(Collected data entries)
>>>>>

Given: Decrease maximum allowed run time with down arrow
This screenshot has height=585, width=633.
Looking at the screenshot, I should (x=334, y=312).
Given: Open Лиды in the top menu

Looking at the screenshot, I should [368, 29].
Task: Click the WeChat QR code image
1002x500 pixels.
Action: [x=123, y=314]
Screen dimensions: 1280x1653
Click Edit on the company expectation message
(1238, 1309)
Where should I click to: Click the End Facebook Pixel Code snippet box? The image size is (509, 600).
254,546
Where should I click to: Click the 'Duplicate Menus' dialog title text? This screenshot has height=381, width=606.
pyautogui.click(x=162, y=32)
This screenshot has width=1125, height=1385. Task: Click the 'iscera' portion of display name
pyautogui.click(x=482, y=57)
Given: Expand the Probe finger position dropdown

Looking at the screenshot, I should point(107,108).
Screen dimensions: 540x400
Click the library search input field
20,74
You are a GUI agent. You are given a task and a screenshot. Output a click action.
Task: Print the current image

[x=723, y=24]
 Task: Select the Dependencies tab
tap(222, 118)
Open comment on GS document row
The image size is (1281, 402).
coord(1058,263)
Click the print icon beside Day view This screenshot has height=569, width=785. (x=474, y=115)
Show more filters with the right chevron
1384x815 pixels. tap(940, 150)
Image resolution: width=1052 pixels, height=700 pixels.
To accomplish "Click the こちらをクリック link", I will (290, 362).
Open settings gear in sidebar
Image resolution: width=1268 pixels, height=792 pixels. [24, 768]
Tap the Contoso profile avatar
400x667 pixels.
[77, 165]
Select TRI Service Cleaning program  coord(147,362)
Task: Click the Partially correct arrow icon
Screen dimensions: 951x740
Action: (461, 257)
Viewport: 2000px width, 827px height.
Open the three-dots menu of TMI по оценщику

<<<<<

Your instructions:
Copy every line from the records above that contains the word "arrow".

Task solution:
Given: Decrease maximum allowed run time with down arrow
Task: Click the Partially correct arrow icon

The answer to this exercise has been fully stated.